Pain and anxiety level will be evaluated by the child, nurse, parent and researcher.
The Kaleidoscope will start to be watched 1 minute before the blood draw process, as the
child, who will be taken into Experimental Group 2, sits in the patient's chair. The nurse
will then begin to prepare the child for the blood draw. The tourniquet insertion procedure
and the determination of the vein from which blood will be drawn from the antecubital region
will be performed by the nurse. Blood collection will be taken from the antecubital region at
once by the same nurse through the vacuum blood collection tube, and blood flow to the vacuum
within 5 seconds will show that the procedure is successful. In the meantime, a pulse
oximeter will be attached to the index finger of the hand on the other arm, where blood is
not drawn, and the heart rate will be evaluated before the procedure and after the procedure.
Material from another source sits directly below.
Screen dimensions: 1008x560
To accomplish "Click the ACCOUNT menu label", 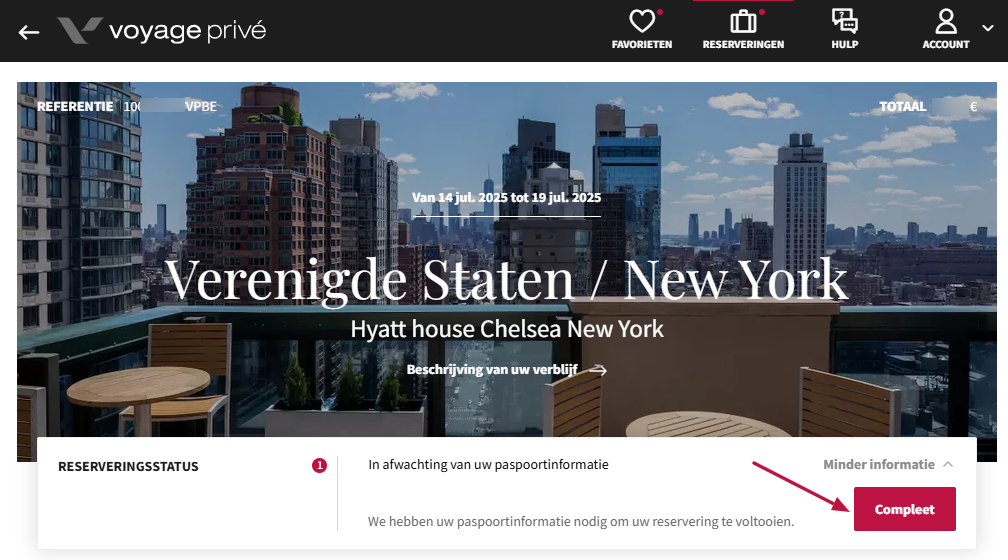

This process will take about 2-3 minutes, and children will be shown a kaleidoscope image
throughout the process. After the procedure is over, the children will be taken out of the
blood collection room and taken to the waiting area, and they will be asked to determine the
severity of pain they feel during the procedure. WBFPS will be used to find out how much pain
the child has during the blood draw, and ÇAS-D will be used to determine the anxiety state.
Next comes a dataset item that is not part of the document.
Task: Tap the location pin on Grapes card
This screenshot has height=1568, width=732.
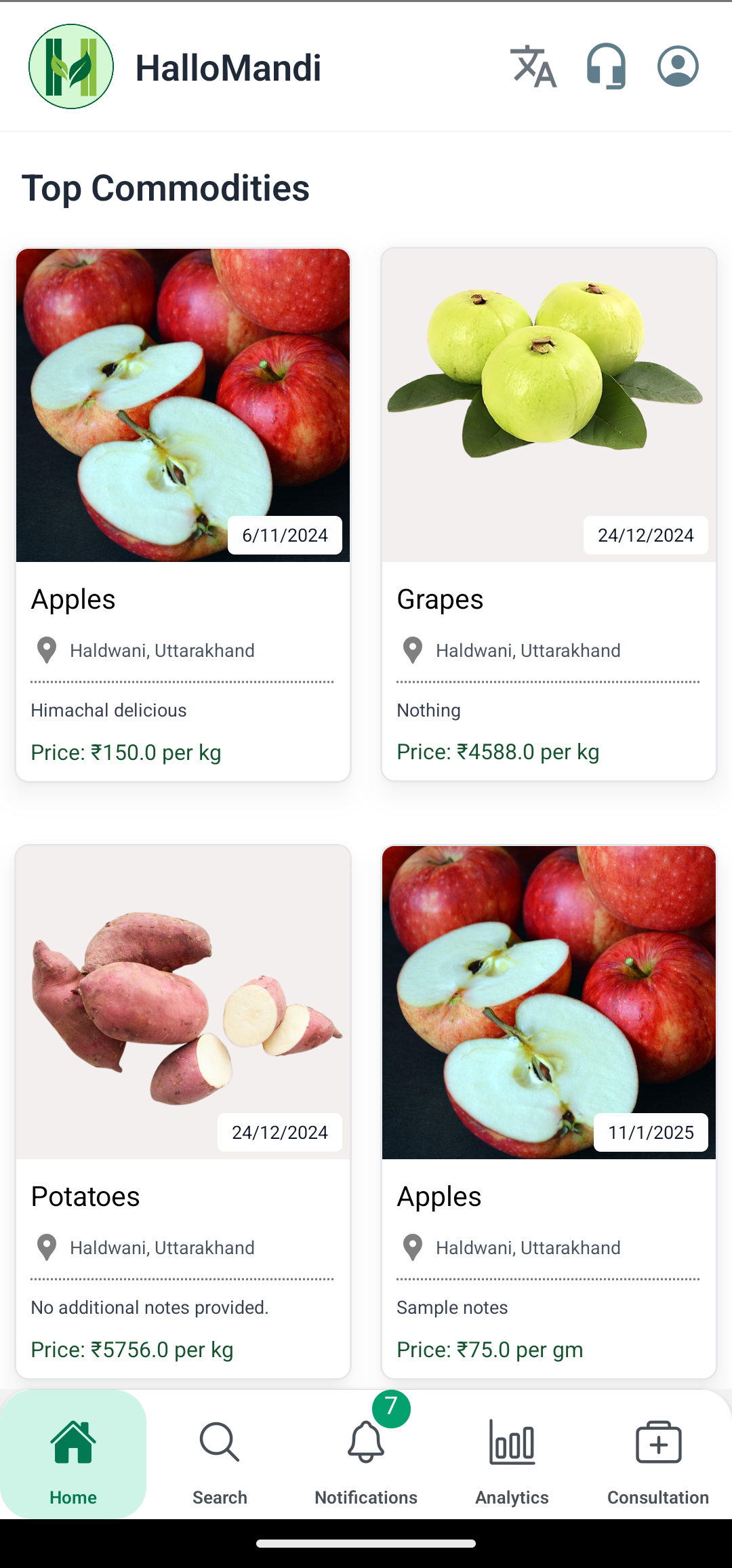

Pain and anxiety level will be evaluated by the child, nurse, parent and researcher.
No interventional procedure will be applied to the children in the control group. The blood
collection will be arranged in such a way that it is taken from the antecubital region in one
go by the same nurse by means of a vacutainer. In the meantime, a pulse oximeter will be
attached to the index finger of the hand on the other arm, where blood is not drawn, and the
heart rate will be evaluated before the procedure and after the procedure. After the
procedure is over, the children will be taken out of the blood collection room and taken to
the waiting area. WBFPS will be used to find out how much pain the child has during the blood
draw, and ÇAS-D will be used to determine the anxiety state. Pain and anxiety level will be
evaluated by the child, nurse, parent and researcher. In both groups, parents will be
provided with their children in the blood collection room during the procedure.